Employer E-Mail Policies and the National Labor Relations Act: D.C. Circuit Bounces Register-Guard Back to the Obama Board on Discriminatory Enforcement Issue

By O'Brien, Christine Neylon | Labor Law Journal, Spring 2010 | Go to article overview

Employer E-Mail Policies and the National Labor Relations Act: D.C. Circuit Bounces Register-Guard Back to the Obama Board on Discriminatory Enforcement Issue


O'Brien, Christine Neylon, Labor Law Journal


I. Introduction

An employee sends three e-mails to her co-workers with messages related to work and the local union. Some of the messages seek employee support for the union. Her employer warns her that she is violating the company's communications systems policy, which prohibits non-job related solicitations. At the same time, the employer allowed all types of non-job related and personal e-mails, including some which solicited responses, to circulate without warning or discipline. Is the employer's policy and its manner of enforcement lawful? Does the employer's policy unfairly restrict employee rights? Is the employer's selective enforcement of its policy discriminatory?
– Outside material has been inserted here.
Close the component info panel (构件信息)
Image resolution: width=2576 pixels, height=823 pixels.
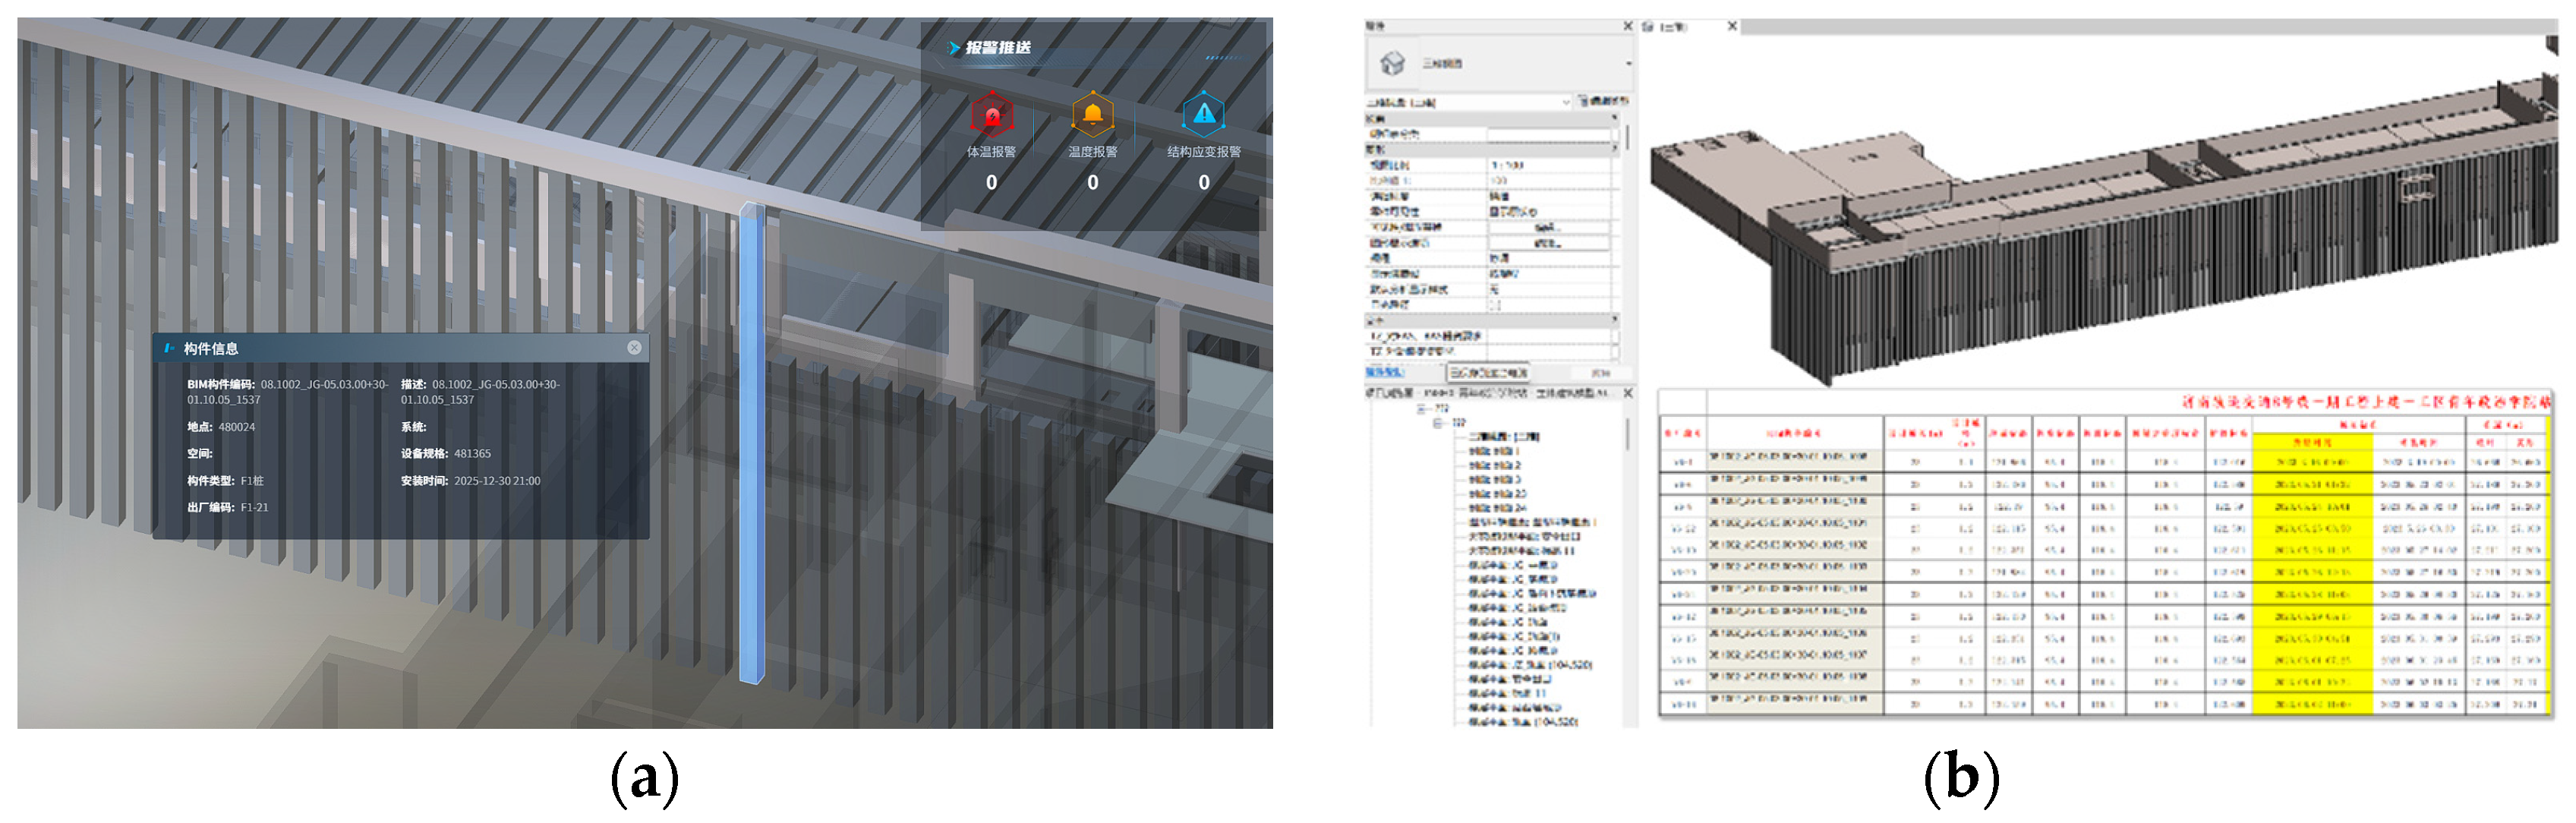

This paper considers the legality of company policies that restrict employee communication on employer e-mail systems, where the activity is protected under section 7 of the National Labor Relations Act (NLRA).1 Section 7 protects employee communications, whether employees are represented by a union or not.2 These important employee rights include "the right to selforganization, to form, join or assist labor organizations, to bargain collectively through representatives of their own choosing, and to engage in other concerted activities for the purpose of collective bargaining or other mutual aid or protection, and shall also have the right to refrain from any or all of such activities."3 The "other concerted activities" language in the latter part of section 7 permits employees to discuss matters related to wages, hours and working conditions, as well as other matters for their mutual aid or protection, such as items related to safety, wrongdoing, or the fairness of discipline. The mutual aid or protection part of section 7 requires that the employee is acting in concert for the benefit of other employees and not just for his or her own benefit.4 This paper focuses on the Register-Guard case which involved an organized group of employees and an employer communications systems policy that restricted use of workplace e-mail in a manner that interfered with section 7 rights, highlighting the D. C. circuit court's recent partial reversal and remand of the National Labor Relations Board's decision.5

II. Facts in Register-Guard

Concerned about use of its IT infrastructure, as well as security and liability, in 1996 the Register-Guard updated its Communications Systems Policy (CSP) which provided in relevant part: "Company communication systems and the equipment used to operate the communication systems are owned by the Company to assist in conducting the business of The Register-Guard. Communications systems are not to be used to solicit or proselytize for commercial ventures, religious or political causes, outside organizations, or other non-job-related solicitations."6 As the D. C. circuit court noted, the definition of "solicit" is "[t]o try to obtain by entreaty, persuasion, or formal application," and to "proselytize" is to attempt "[t]o convert from one faith or belief to another."7 Notably, the Register- Guard did not explicitly restrict non-work related communications, as opposed to non-job-related solicitations and proselytizing. Despite the CSP's mention that the communication systems were "to assist in conducting the business," the company allowed countless non-business e-mails to circulate in contravention of the policy.8

These included personal missives, as well as mass solicitations concerning the sale of tickets, social invitations, dog walking services and so forth. Notwithstanding these persistent breaches of the CSP at every level throughout the organization, there were no warnings, reprimands or other negative outcomes for these mailings.9 This pattern changed abruptly in 2000, after an employee who was also the local union's president, Ms. Suzi Prozanski, sent a union-related e-mail while at work, and later sent two other e-mails while off-site, all to addresses hosted on the employer's e-mail system.10 The company disciplined Ms.